Corine is er nuchter onder. Ze heeft een vriend die ook bij de marine zit, dus die weet van de hoed en de rand. Het leven op het 130 meter lange en slechts enkele meters brede schip kent zijn beperkingen. „Je kunt nooit echt alleen zijn." Ze slaapt op een zaal met elf andere dames. De privacy is beperkt tot haar bedje met een schuifgordijn. De sfeer onder de matrozen is goed. „We zijn als broers en zussen voor elkaar." Gemengd varen is bij de marine algemeen geaccepteerd. „Je doet gewoon je werk."
Inslingeren
Last van zeeziekte heeft Corine niet. „De eerste keer varen hadden we windkracht 8. Toen heb ik overgegeven. Je moet die eerste dag een beetje inslingeren. Dan ben je eraan gewend."
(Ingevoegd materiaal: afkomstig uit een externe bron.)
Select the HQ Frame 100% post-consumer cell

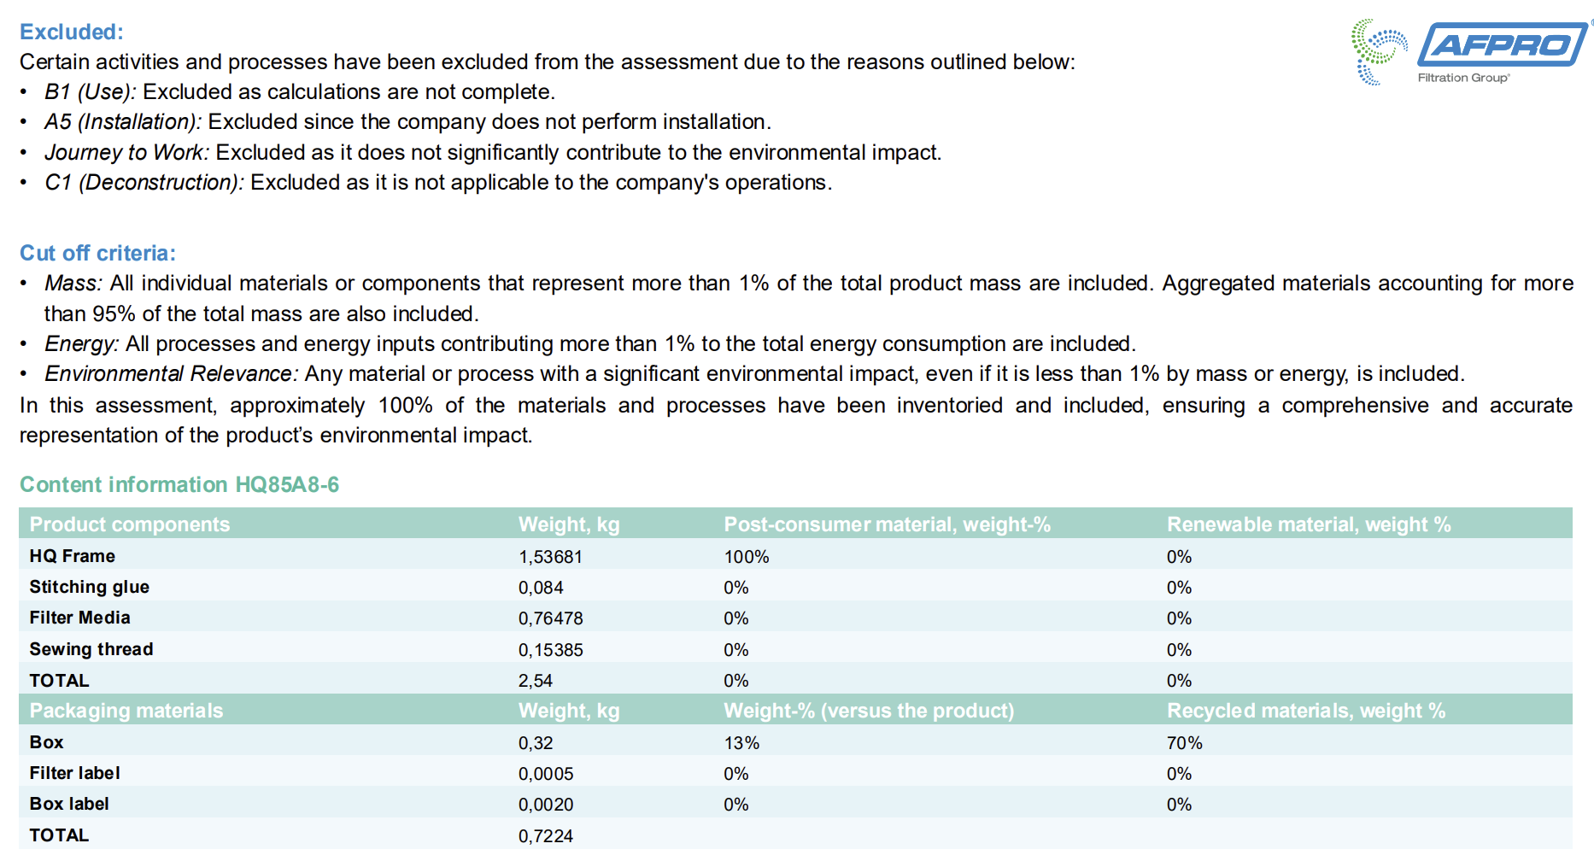(x=747, y=557)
In het gebied waar de Almonde komt, is geen sprake van een verhoogde dreiging. Wel gaat direct na vertrek uit Den Helder de zogenaamde oorlogswacht in: zeven uur op, vijf uur af – en dat klokje rond. Mocht de nood echt aan de man komen en het schip in een oorlogssituatie terechtkomen, dan kan Corine een wapen vasthouden. Ze weet ook hoe ze moet schieten. Bang is ze niet. „Ik weet dat God bij mij is."
Kerst, Oud en Nieuw, Pasen, Pinksteren gaan straks voorbij. Corine bezoekt de oecumenische kerkdiensten aan boord. Ze leest veel in haar Bijbel. Met sommige opvarenden kan ze goed praten over het geloof. Het beeld van stoere kerels met grote oorbellen en bloemrijke tatoeages klopt niet altijd. „Ruwe bolster, blanke pit. En ze accepteren het dat ik gelovig ben."
Het zal bijna zomer zijn als Corine weer terugkomt naar 's-Gravenzande. „Zeker", zegt ze nuchter, „maar warm is het dáár ook."